[Available records]
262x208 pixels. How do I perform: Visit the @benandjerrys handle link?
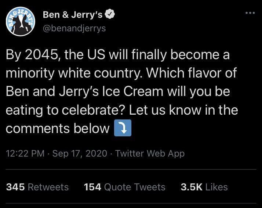(74, 28)
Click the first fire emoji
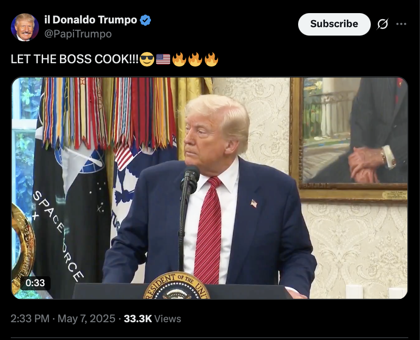The width and height of the screenshot is (420, 340). coord(179,59)
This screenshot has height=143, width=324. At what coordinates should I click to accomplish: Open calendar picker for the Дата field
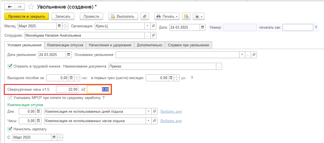tap(203, 27)
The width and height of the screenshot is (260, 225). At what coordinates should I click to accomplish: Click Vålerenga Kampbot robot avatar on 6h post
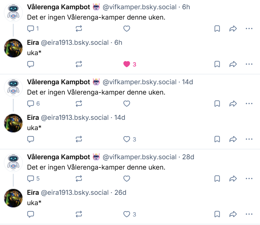[13, 13]
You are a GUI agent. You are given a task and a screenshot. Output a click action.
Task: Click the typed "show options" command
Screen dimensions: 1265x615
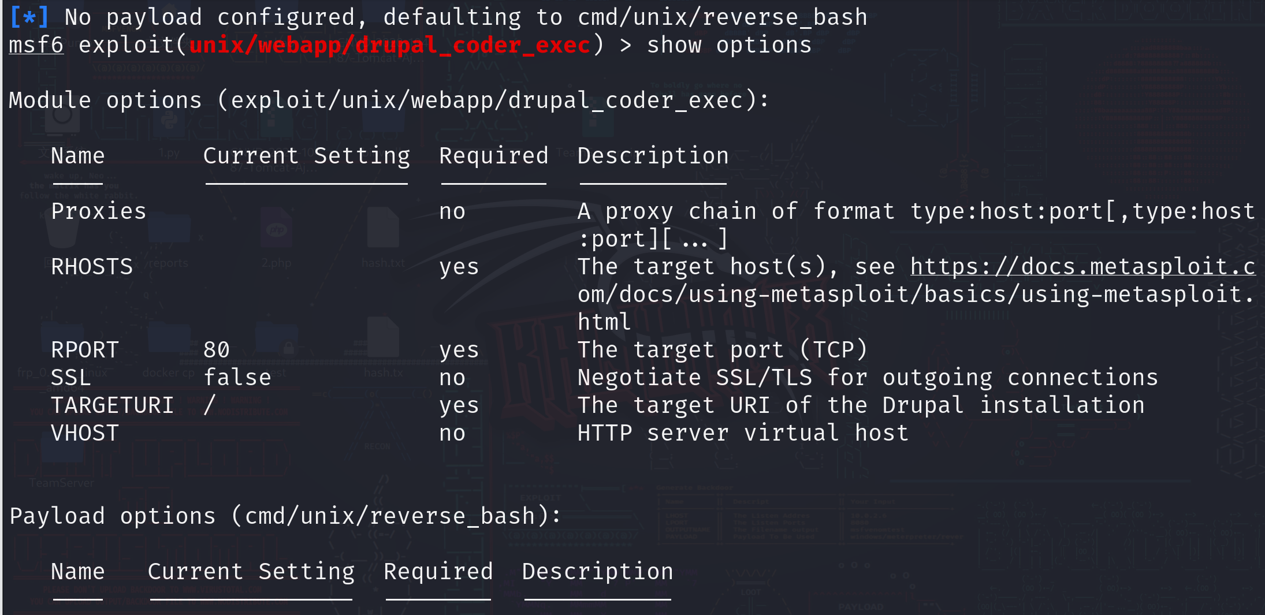pyautogui.click(x=729, y=45)
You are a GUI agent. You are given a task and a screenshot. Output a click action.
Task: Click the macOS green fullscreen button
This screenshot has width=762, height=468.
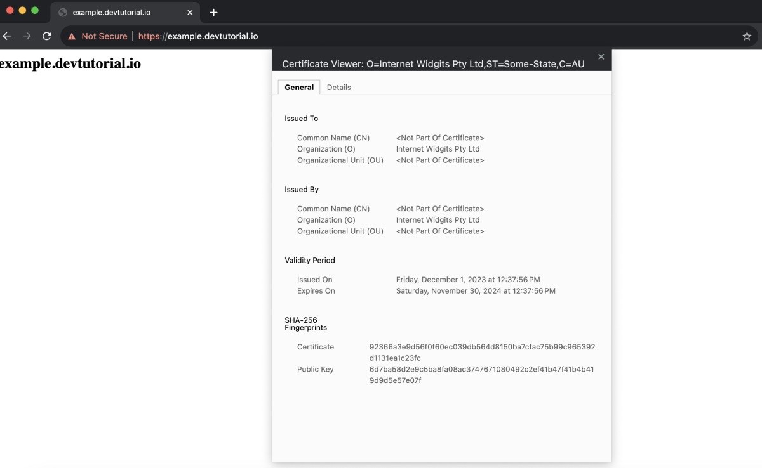tap(35, 11)
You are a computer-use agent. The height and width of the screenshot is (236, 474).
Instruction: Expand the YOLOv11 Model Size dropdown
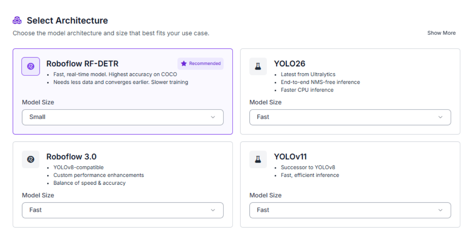pyautogui.click(x=350, y=210)
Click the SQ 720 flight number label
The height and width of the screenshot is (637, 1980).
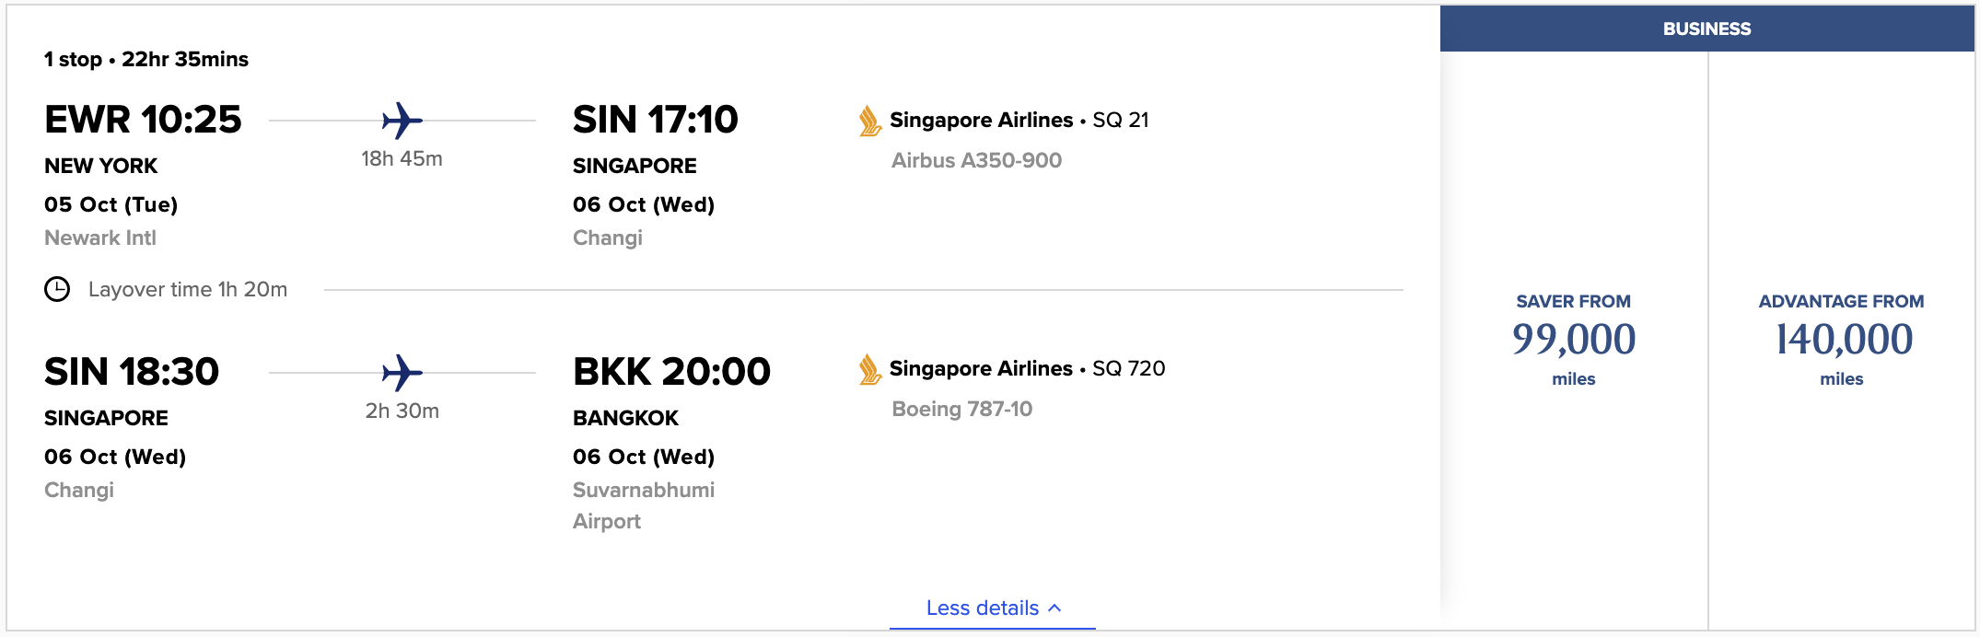tap(1129, 368)
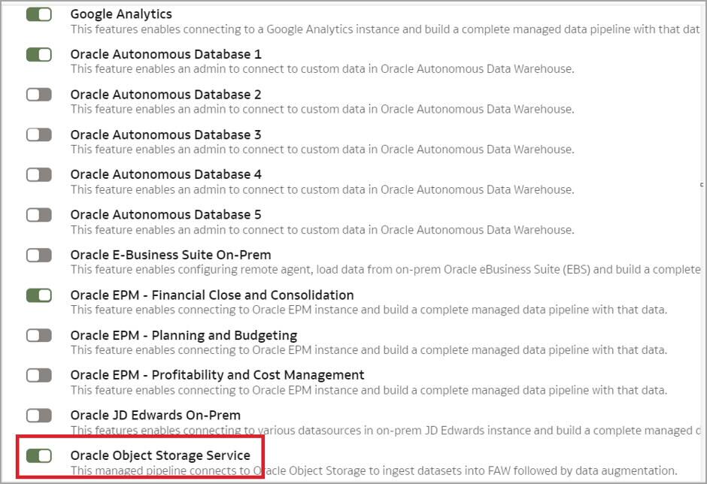
Task: Select the Oracle Object Storage Service title
Action: pyautogui.click(x=160, y=455)
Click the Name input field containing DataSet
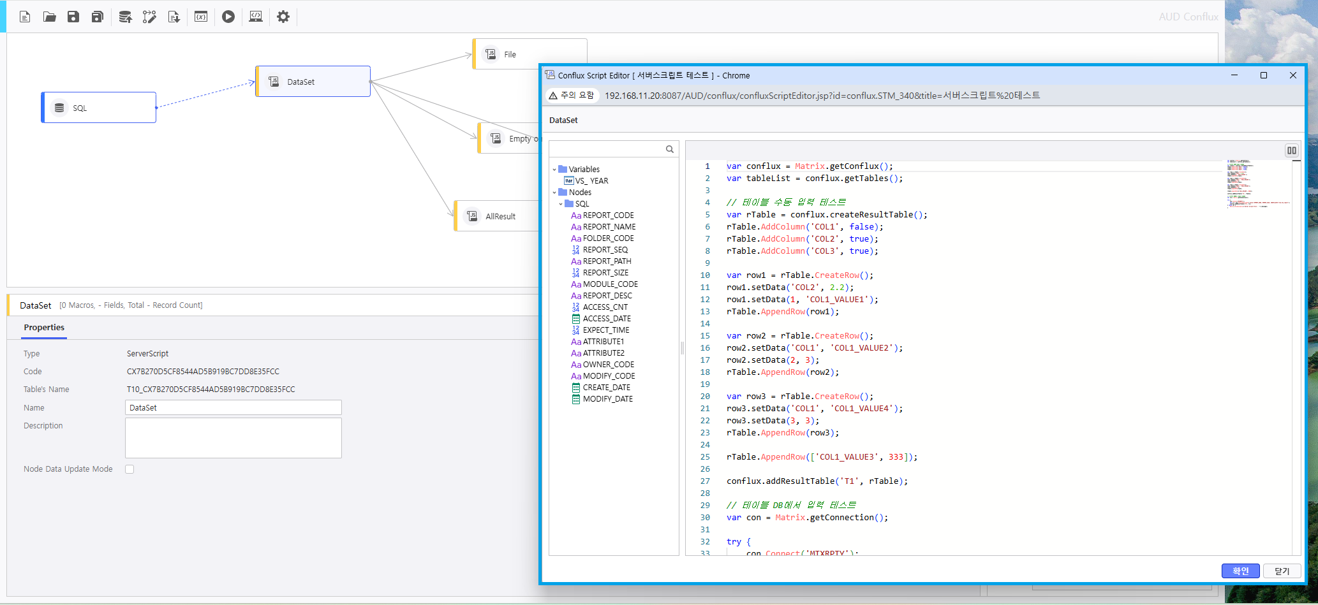 233,408
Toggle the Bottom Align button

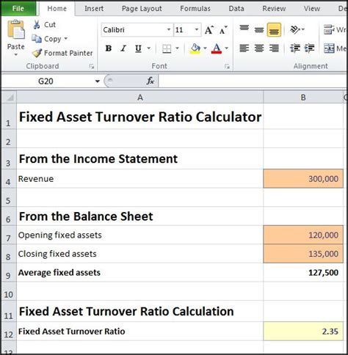[x=274, y=30]
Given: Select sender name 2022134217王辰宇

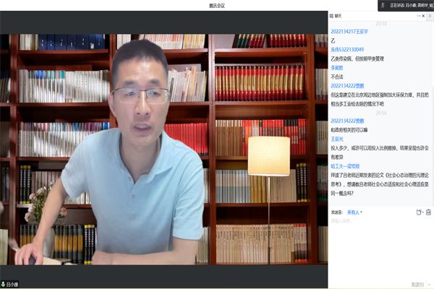Looking at the screenshot, I should click(349, 31).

[Exercise objective]
All of the data, minus its pictures, should be repeated exactly.

[Reply]
262x208 pixels. How do I perform: Visit the @benandjerrys handle link?
(74, 28)
Click the first fire emoji
The width and height of the screenshot is (420, 340). coord(179,59)
This screenshot has height=143, width=324. At what coordinates should I click to accomplish: Open calendar picker for the Дата field
tap(203, 27)
The width and height of the screenshot is (260, 225). At what coordinates should I click to accomplish: Click Vålerenga Kampbot robot avatar on 6h post
[13, 13]
You are a GUI agent. You are given a task and a screenshot. Output a click action.
Task: Click the typed "show options" command
Screen dimensions: 1265x615
pyautogui.click(x=729, y=45)
You are a GUI agent. You are given a task and a screenshot. Output a click action.
Task: Click the macOS green fullscreen button
This screenshot has width=762, height=468.
tap(35, 11)
You are a computer-use agent. The height and width of the screenshot is (236, 474).
Instruction: Expand the YOLOv11 Model Size dropdown
pyautogui.click(x=350, y=210)
Click the SQ 720 flight number label
The height and width of the screenshot is (637, 1980).
tap(1129, 368)
Task: Select the Oracle Object Storage Service title
Action: pyautogui.click(x=160, y=455)
Click the Name input field containing DataSet
 233,408
Toggle the Bottom Align button

[x=274, y=30]
Given: Select sender name 2022134217王辰宇

Looking at the screenshot, I should click(349, 31).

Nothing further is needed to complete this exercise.